→ **SOURCE**
Lorsqu’on arrive pour la première fois dans l’ancien centre de détention, on comprend rapidement l’intérêt du site lorsqu’il fut une caserne. Sa position stratégique en haut d’un relief à quelques kilomètres d’Israël et de la Syrie fait d’elle un point géostratégique clef pour le contrôle de la région. La prison est aujourd’hui entretenue par le Hezbollah (ou « Parti de Dieu » en français), puissante milice Chiite, mais aussi une des plus importantes forces politique Libanaises qui a joué un rôle important en collaborant avec la Résistance palestinienne contre Israël.

→ **CONSIGNES**
1) Selon la source, quelle organisation entretient aujourd’hui la prison ?
2) Relevez tous les pays et toutes les organisations nommés dans la source.
3) Poursuivez le texte sur l’ancien centre de détention à la suite de sa dernière phrase.

→ **EXTRAIT DE DONNÉES**

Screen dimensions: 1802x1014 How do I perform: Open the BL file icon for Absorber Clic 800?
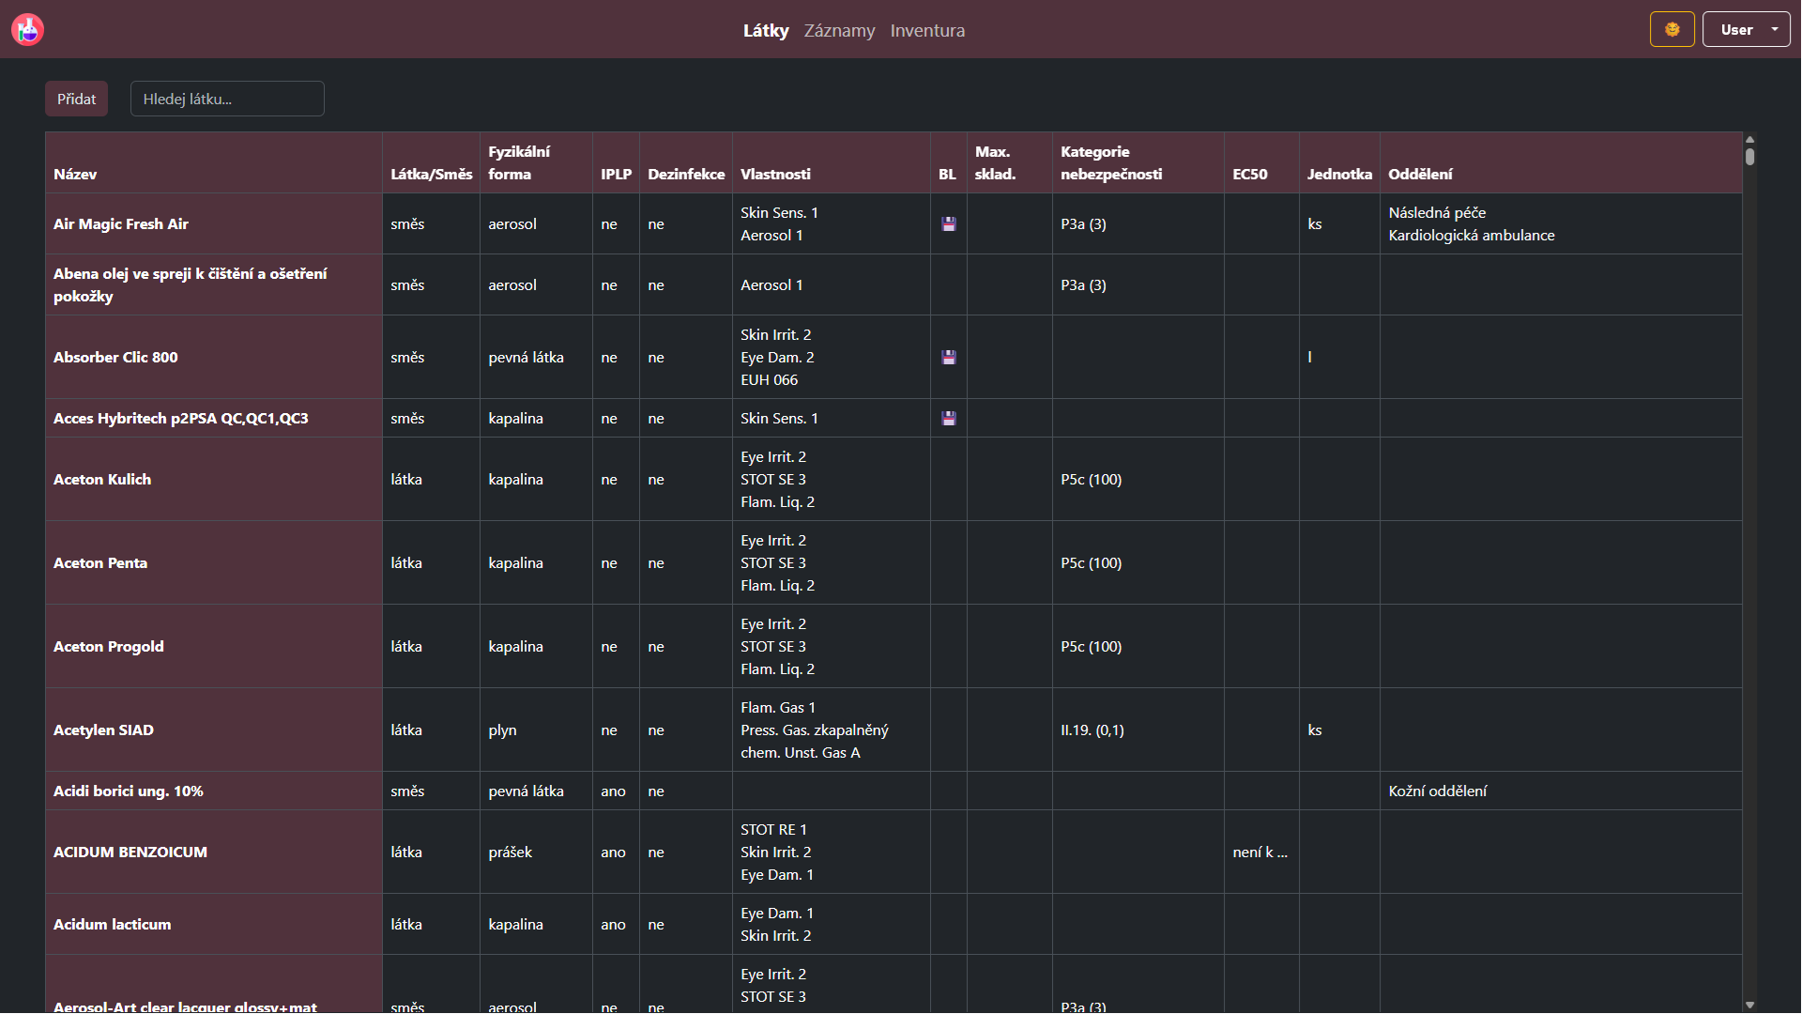pos(949,358)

→ **CORRIGÉS**
1) Le Hezbollah.

2) Israël, la Syrie, le Hezbollah, la Résistance palestinienne.

3)
Corps #1

Un responsable régional du Hezbollah nous accueille afin de s’assurer que la « bonne version » de l’histoire sera transmise au cours de la visite. Il nous reçoit devant le portrait d’Hassan Nasrallah, actuel leader du parti chiite, disposé à l’entrée de la cour comme pour saluer les arrivants. Le guide marque une pause dans ce qui était l’ancienne place d’armes de la caserne et en profite pour rappeler « que ce lieu est avant tout un lieu de mémoire » pour le Hezbollah qui le « fait visiter afin de prouver aux visiteurs les méfaits des Israéliens sur les Arabes ». Le ton de la visite est donné. Dans cette présentation liminaire est lâché le nombre de 5 000 prisonniers qui se seraient succédés entre 1985 et 2000. Impossible de vérifier avec exactitude ce chiffre puisqu’officiellement Israël s’est toujours détaché de son implication dans la gestion du centre de détention. À la libération de la prison en 2000, il ne restait qu’une centaine de prisonniers (Andersson, 27 Mai 2000).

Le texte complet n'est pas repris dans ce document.